La radiothérapie hypo-fractionnée résulte d’une double tradition à l’Institut Curie. D’une part l’utilisation des rayonnements ionisants pour attaquer les tumeurs découle directement des travaux de la famille Curie. D’autre part, cette approche, qui consiste à alléger le nombre de séances pour simplifier l’accès du traitement aux patients, est développée depuis plus de 50 ans à l’Institut. Le protocole classique présente 25 séances de radiothérapie, mais il est possible, pour certains patients, de ne faire que 15 séances en 3 semaines. C’est l’hypo-fractionnement. Aujourd’hui, la recherche progresse dans cette direction. Des médecins chercheurs de l’Institut Curie, menés par le Dr Youlia Kirova, médecin oncologue et radiothérapeute, proposent ainsi à des patientes sans risque élevé de récidive, un hypo-fractionnement extrême de la radiothérapie contre les cancers du sein, c’est-à-dire de réaliser tout le traitement ionisant en seulement 5 jours, à raison d’une séance par jour (1, 2).

Repousser encore l’hypo-fractionnement

Des médecins du groupe anglais FAST ont montré qu’il était possible, chez des patientes sans risque de récidive, de réduire le protocole à 5 semaines, avec une séance par semaine.

Précise l’oncologue radiothérapeute.  Avec ses collaborateurs, elle a étudié cette approche et a encore concentré le temps de traitement avec un schéma de 5 séances sur 1 semaine. Dans leur étude « FAST Forward » parue en 2020, les chercheurs de Curie présentent des données comparables au protocole en 15 séances et 3 semaines, avec un recul de 5 ans(1).

En pratique, nous administrons à chaque séance une dose un peu plus forte qu’avec le schéma hypo-fractionné classique, mais la dose totale de rayons, cumulée au fil des 5 séances, est plus faible.

Explique Youlia Kirova. Avec un recul de 5 ans ce schéma d’irradiation, appelé « FAST Forward » a montré une efficacité égale à l’hypo-fractionnement en 15 fractions et 3 semaines dans une étude contrôlée de phase III incluant plus de 4000 patientes (1). L’objectif de cette approche est de conserver le même résultat thérapeutique en réduisant l’impact du traitement sur la vie des patientes.

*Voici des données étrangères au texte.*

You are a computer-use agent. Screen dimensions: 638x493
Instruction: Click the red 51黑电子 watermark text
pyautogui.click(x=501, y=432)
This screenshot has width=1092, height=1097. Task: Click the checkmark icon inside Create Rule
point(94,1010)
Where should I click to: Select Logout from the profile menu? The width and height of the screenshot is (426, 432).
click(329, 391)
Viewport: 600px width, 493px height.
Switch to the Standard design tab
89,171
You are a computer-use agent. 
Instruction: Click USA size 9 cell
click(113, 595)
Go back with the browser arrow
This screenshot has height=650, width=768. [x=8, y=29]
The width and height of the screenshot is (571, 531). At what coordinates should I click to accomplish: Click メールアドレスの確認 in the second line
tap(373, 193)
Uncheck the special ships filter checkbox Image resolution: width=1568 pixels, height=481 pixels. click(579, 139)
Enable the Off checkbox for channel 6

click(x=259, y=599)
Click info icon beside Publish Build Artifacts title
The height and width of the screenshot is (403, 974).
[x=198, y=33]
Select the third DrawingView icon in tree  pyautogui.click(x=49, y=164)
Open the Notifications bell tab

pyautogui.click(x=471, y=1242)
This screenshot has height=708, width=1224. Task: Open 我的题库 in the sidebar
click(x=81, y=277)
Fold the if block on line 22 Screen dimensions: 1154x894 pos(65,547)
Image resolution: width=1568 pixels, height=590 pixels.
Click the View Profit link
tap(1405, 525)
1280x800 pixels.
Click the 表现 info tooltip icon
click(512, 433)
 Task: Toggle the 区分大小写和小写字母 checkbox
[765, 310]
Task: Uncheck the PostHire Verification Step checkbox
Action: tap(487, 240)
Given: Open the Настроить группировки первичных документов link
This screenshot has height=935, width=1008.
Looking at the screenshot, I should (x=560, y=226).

Au bénéfice de la qualité de vie

Pour l’instant, ce protocole s’adresse à des patientes de plus de 70 ans, sans risque élevé de récidive. Elles ont une vie active, s’occupent des petits enfants… C’est un réel bénéfice pour elles de pouvoir être traitées en seulement une semaine.

Ces patientes sont soignées par radiothérapies après une chirurgie conservatrice du sein. Seules les patientes sans atteinte ganglionnaire peuvent bénéficier de ce régime d’hypo-fractionnement extrême.

L’Institut Curie est pionnier en la matière.

Précise Youlia Kirova et les résultats de premières patientes traitées sont déjà publiées (2).

D’autres centres en France développent cette approche. Le cumul de ces expériences permettra de mieux évaluer cet hypo-fractionnement extrême de la radiothérapie dans le cancer du sein et d’en préciser l’effet sur le plus long terme ; des données indispensables pour envisager de le proposer à d’autres populations de patientes.

 

(1) Brunt AM, Haviland JS, Wheatley DA, Sydenham MA, Alhasso A, Bloomfield DJ, et al. Hypofractionated breast radiotherapy for 1 week versus 3 weeks (FAST-Forward): 5-year efficacy and late normal tissue effects results from a multicentre, non-inferiority, randomised, phase 3 trial. The Lancet [Internet]. 23 mai 2020

 (2) Chaffai I, Cao K, Kissel M, El Ayachy R, Aboudaram A, Fourquet A, Kirova Y. : Patient selection and early tolerance of whole breast irradiation according to the "Fast Forward" protocol: Preliminary results]. Cancer Radiother. 2021:S1278-3218(21)00192-X. doi: 10.1016/j.canrad.2021.07.036. Online ahead of print. PMID: 34454837 French.